Парень не мог договорить из-за нахлынувшей лёгкой истерики.
Даня замер. В его взгляде смягчились острые грани, но боль по-прежнему кололась где-то глубоко, от вида такого Макса. Он сделал шаг вперёд — Максим инстинктивно отпрянул назад.
— Пожалуйста, уйди... — прошептал Максим, голос был полон отчаяния. — Уйди, пока я окончательно не разрушил тебя.
Даня стоял неподвижно, руки опустились вдоль тела, и на мгновение он выглядел таким же потерянным, как Максим.
— Хорошо, я уйду, — наконец сказал он, его голос звучал тихо. — Но не думай, что я не вернусь.
Он развернулся, не глядя на Макса, и направился к двери. Кудряш стоял неподвижно, слыша звук шагов, а затем тихий хлопок закрывающейся двери.
Осталась только тишина. И гулкая пустота внутри.
***Три дня.
Три долгих, тягучих дня. Даня сидел на своем привычном месте, класс вокруг словно покрылся серой пеленой. Пальцы нервно выбивали дробь по затёртой столешнице, ритм сбивался, как и его мысли. Стрелка часов на стене ползла с мучительной неохотой, а голос учителя, некогда просто фон, теперь резал слух – назойливый, монотонный гул. Он и так спал урывками, темные круги под глазами были немым укором, но настоящая пустота, леденящая и необъяснимая, зияла рядом. На месте Максима.
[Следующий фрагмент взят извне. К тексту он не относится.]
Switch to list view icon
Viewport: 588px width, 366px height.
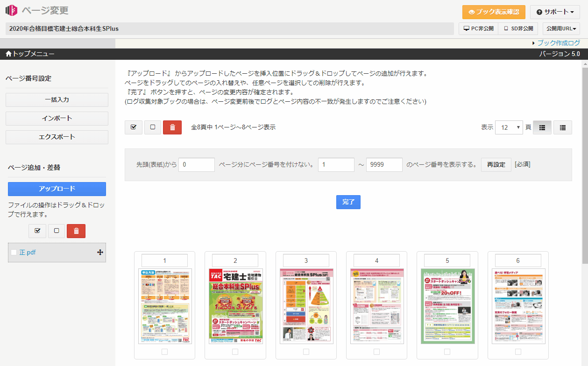click(x=563, y=127)
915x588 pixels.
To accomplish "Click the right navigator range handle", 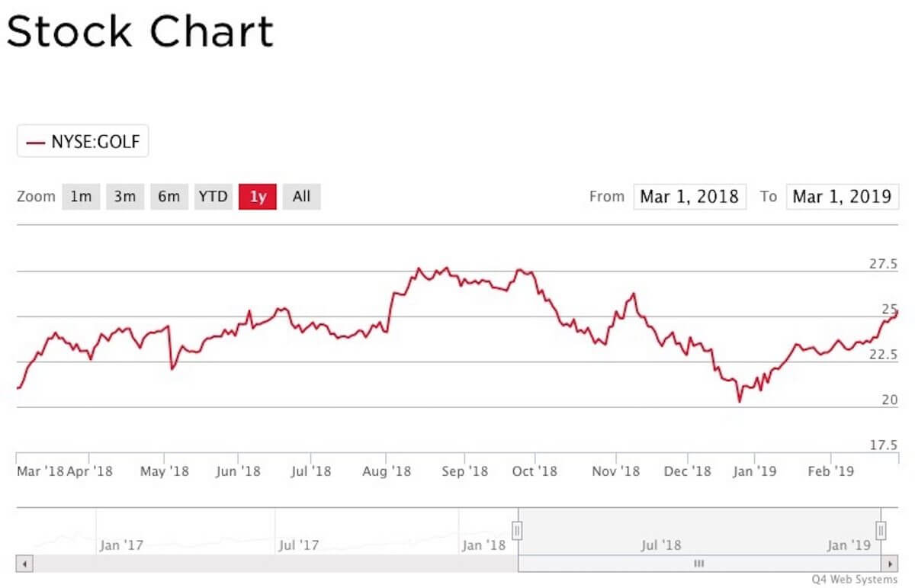I will 881,528.
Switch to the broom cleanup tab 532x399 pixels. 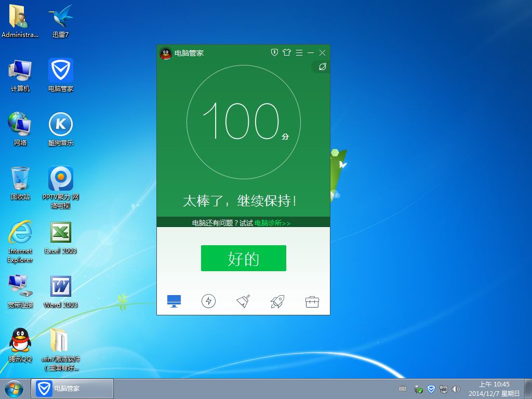[x=243, y=301]
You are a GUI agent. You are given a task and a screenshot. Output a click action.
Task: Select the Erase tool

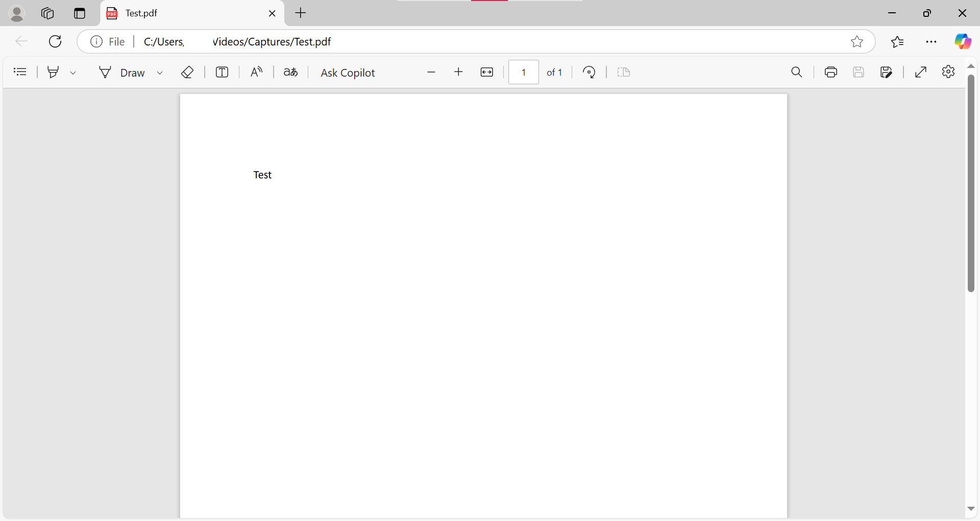pyautogui.click(x=187, y=72)
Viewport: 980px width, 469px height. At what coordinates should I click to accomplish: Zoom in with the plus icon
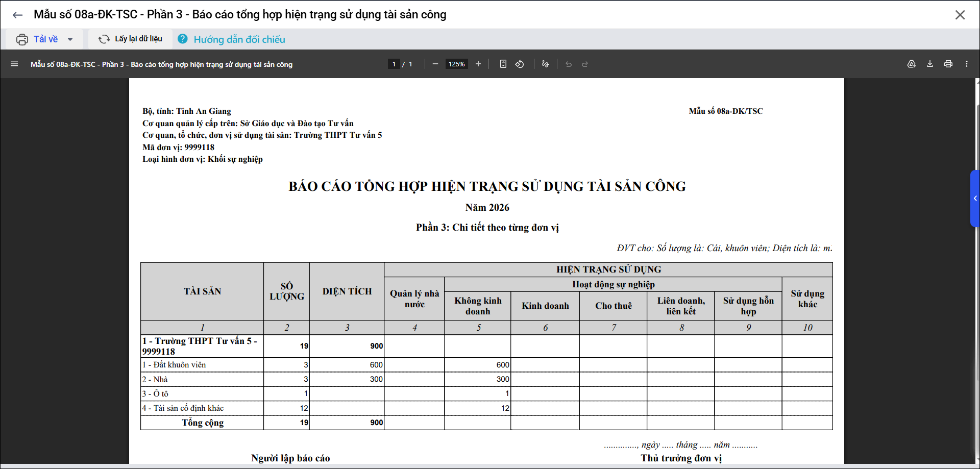pyautogui.click(x=478, y=64)
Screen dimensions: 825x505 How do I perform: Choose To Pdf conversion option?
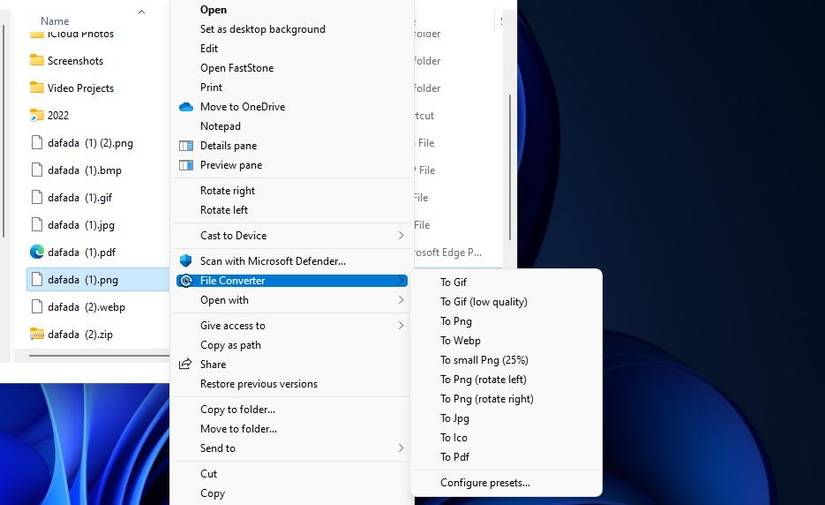[x=455, y=457]
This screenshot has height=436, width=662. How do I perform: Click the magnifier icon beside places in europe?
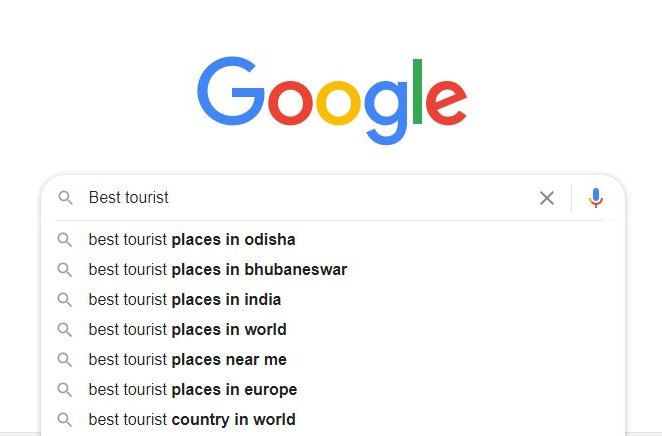pos(65,390)
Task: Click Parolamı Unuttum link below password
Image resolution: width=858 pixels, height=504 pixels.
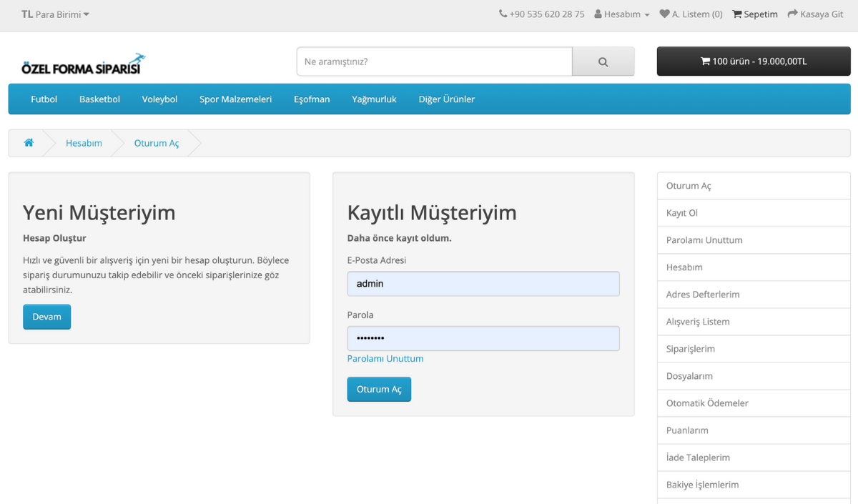Action: coord(385,359)
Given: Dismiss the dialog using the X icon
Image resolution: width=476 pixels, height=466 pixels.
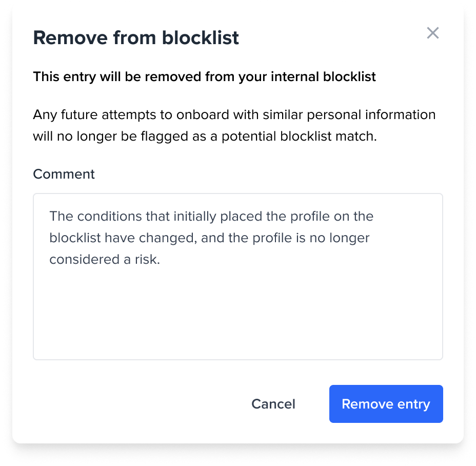Looking at the screenshot, I should point(433,33).
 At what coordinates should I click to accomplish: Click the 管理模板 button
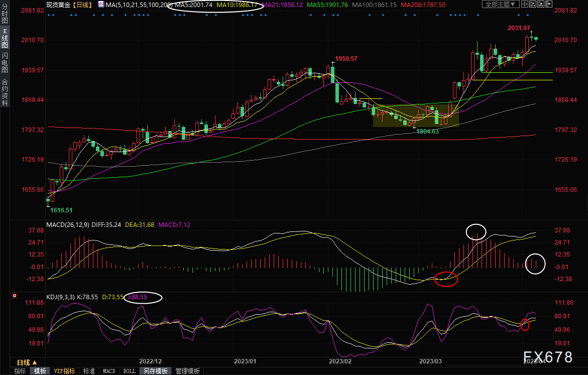click(187, 371)
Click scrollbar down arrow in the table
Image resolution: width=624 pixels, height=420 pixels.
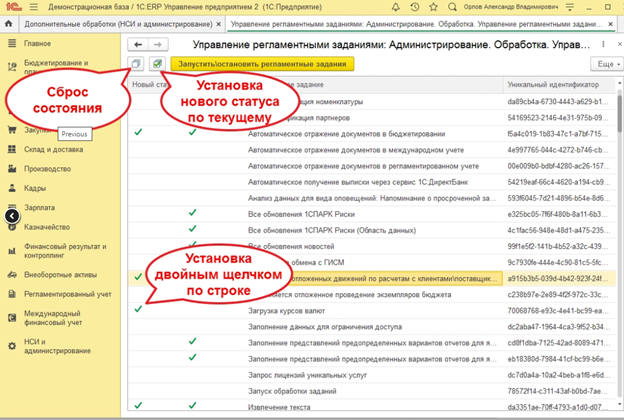click(x=617, y=408)
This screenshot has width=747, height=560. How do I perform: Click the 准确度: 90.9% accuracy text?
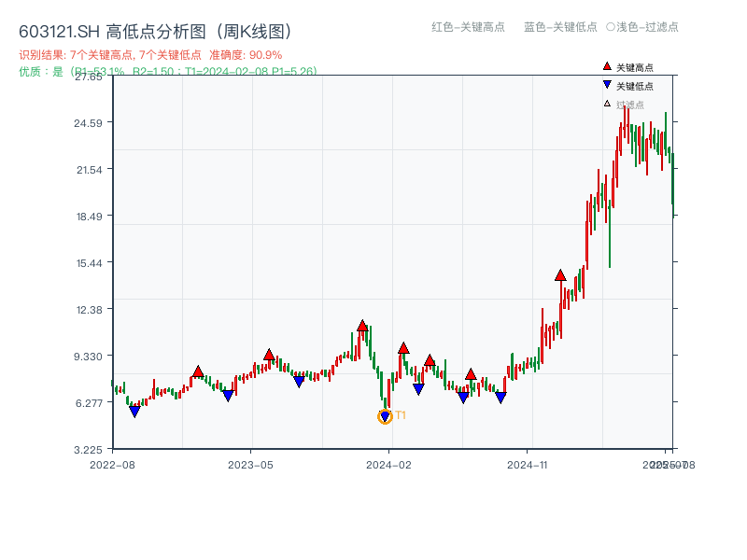243,54
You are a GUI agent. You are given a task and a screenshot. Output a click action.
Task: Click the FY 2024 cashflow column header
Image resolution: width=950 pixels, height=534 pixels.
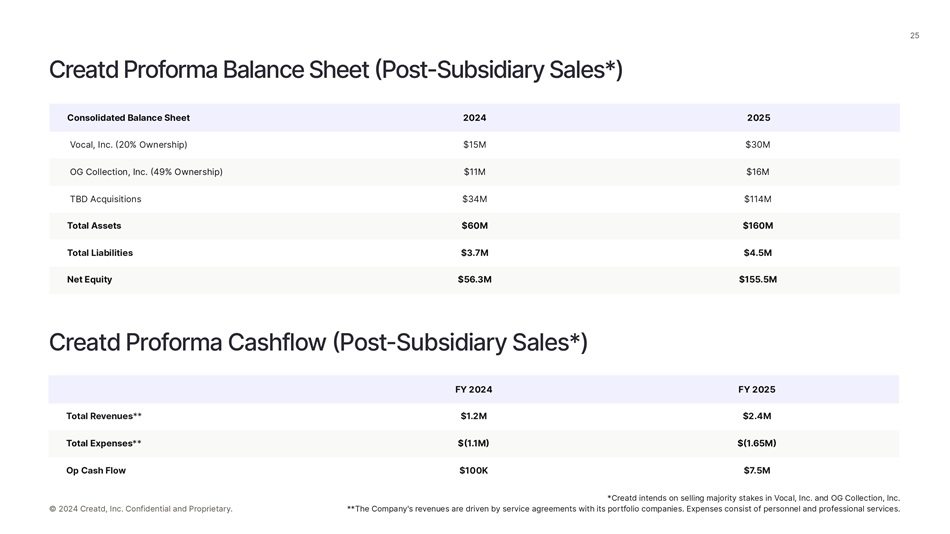pos(473,390)
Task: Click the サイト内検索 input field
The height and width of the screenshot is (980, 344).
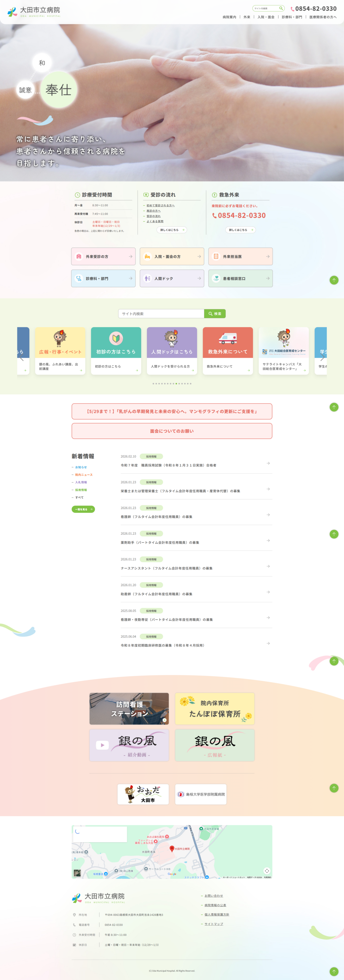Action: [x=161, y=313]
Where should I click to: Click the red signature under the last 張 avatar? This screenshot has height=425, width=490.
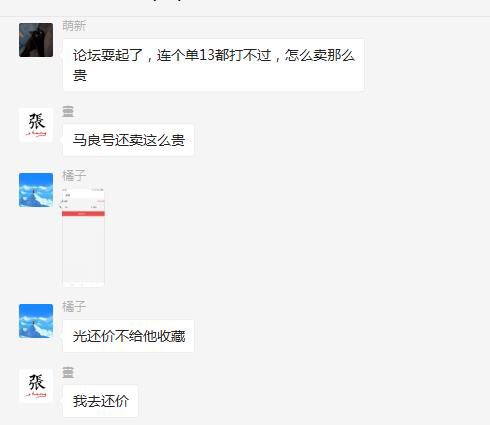(36, 395)
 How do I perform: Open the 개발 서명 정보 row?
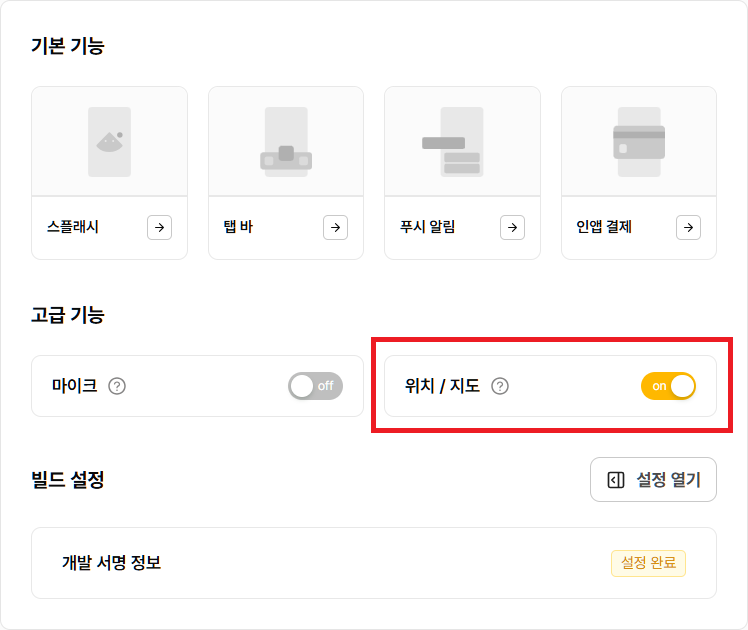[x=111, y=563]
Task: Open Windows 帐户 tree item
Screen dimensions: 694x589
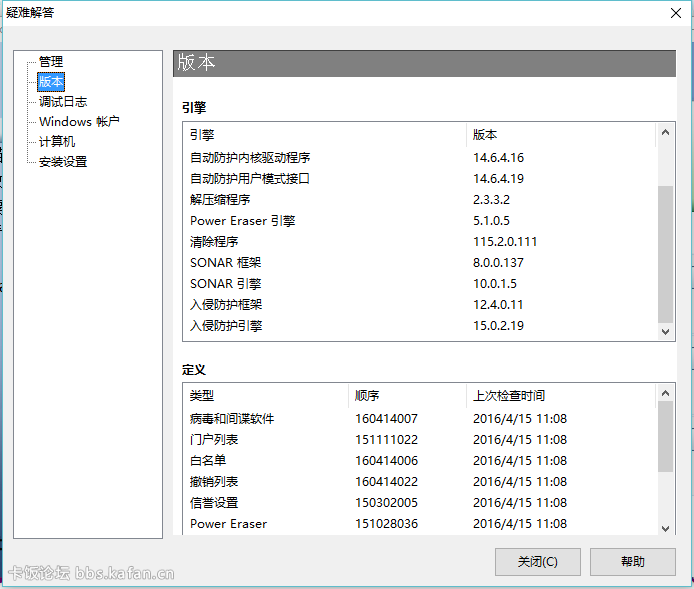Action: [x=79, y=122]
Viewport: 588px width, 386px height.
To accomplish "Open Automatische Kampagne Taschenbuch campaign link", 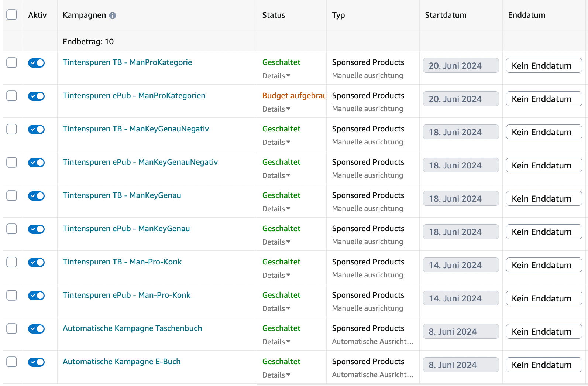I will pyautogui.click(x=132, y=328).
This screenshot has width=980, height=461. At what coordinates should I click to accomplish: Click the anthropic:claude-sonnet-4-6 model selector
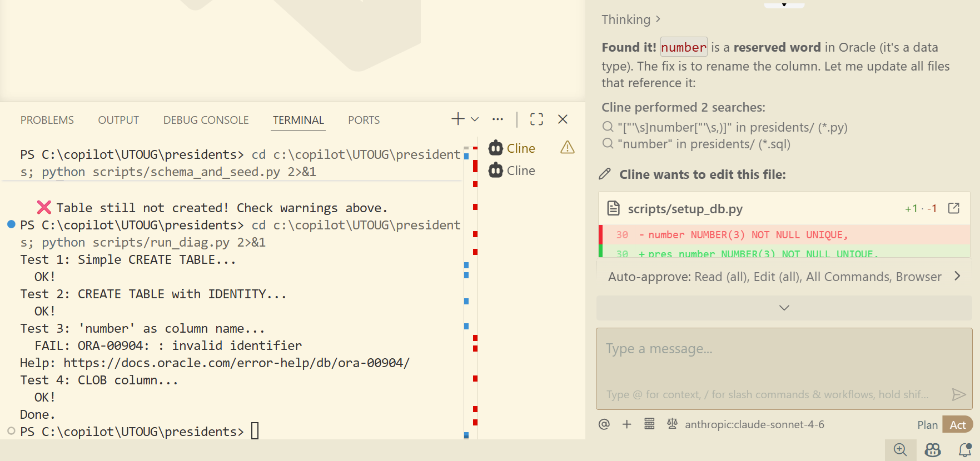click(754, 425)
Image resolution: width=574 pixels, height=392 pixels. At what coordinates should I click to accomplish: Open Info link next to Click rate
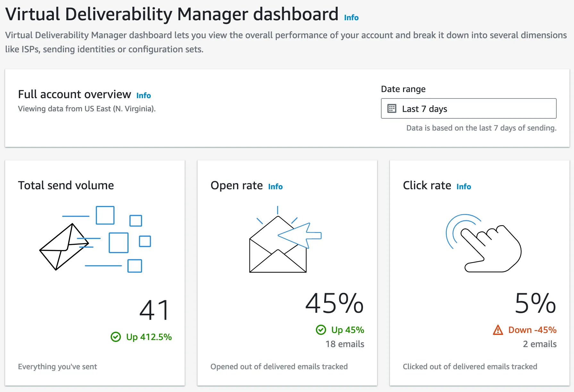pos(464,187)
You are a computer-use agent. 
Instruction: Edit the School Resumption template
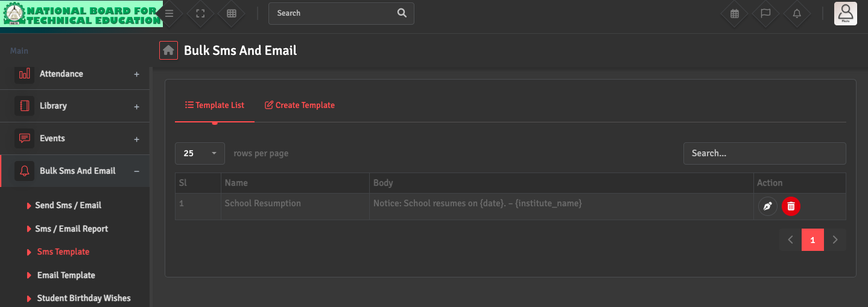[767, 206]
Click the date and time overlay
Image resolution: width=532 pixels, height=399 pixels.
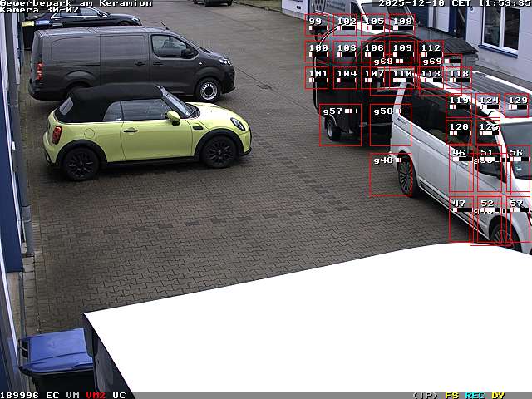pyautogui.click(x=454, y=3)
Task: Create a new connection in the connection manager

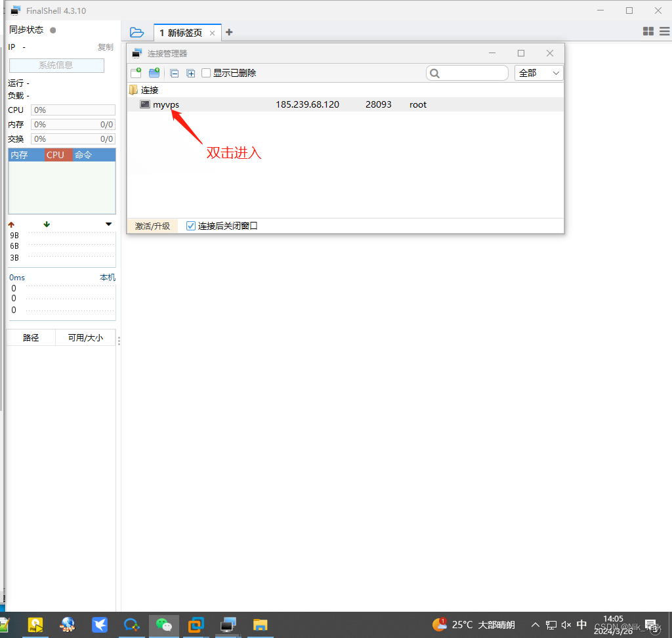Action: pos(136,73)
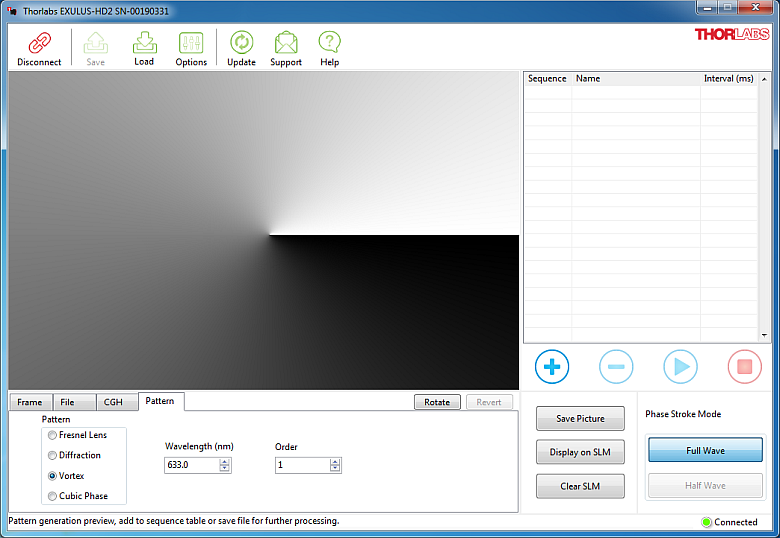Choose the Cubic Phase radio button
The width and height of the screenshot is (780, 538).
pyautogui.click(x=52, y=496)
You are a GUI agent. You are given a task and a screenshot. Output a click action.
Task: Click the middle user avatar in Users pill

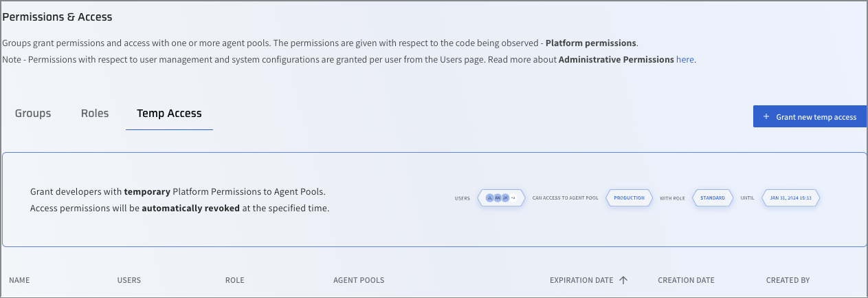498,198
Максим не появлялся. Вообще.
«Проспал, как тогда в прошлый четверг», – мелькнула у Дани первая, наивная мысль. Но тут же, словно ледяной водой окатило: Нет. Даже после их гневной перепалки Макс не стал бы вот так… исчезать. Прогуливать – возможно. Но не растворяться бесследно на три дня.
Даня стискивал зубы, заставляя себя смотреть на доску, на тетрадь, куда угодно – только не на это зияющее пустое кресло. Но взгляд, предательски скользя, снова и снова натыкался на него. На забытую ручку под стулом. На непривычно чистый угол парты.
Опустошение колотило изнутри весь день, до самого последнего звонка. Он уже сто раз прокрутил в голове тот роковой момент: его собственные сжатые кулаки, лицо Макса, искаженное не болью, а чем-то худшим – разочарованием? – и его собственную спину, резко развернувшуюся и ушедшую. "Полез в драку... Оставил одного... Не сказал больше ни слова..." – мысль грызла, как голодная псина. Он не просто пожалел – он возненавидел себя за ту секунду слабости и гнева. Что, если Макс... Нет, даже думать об этом было страшно. Тревога сжимала горло холодным комом.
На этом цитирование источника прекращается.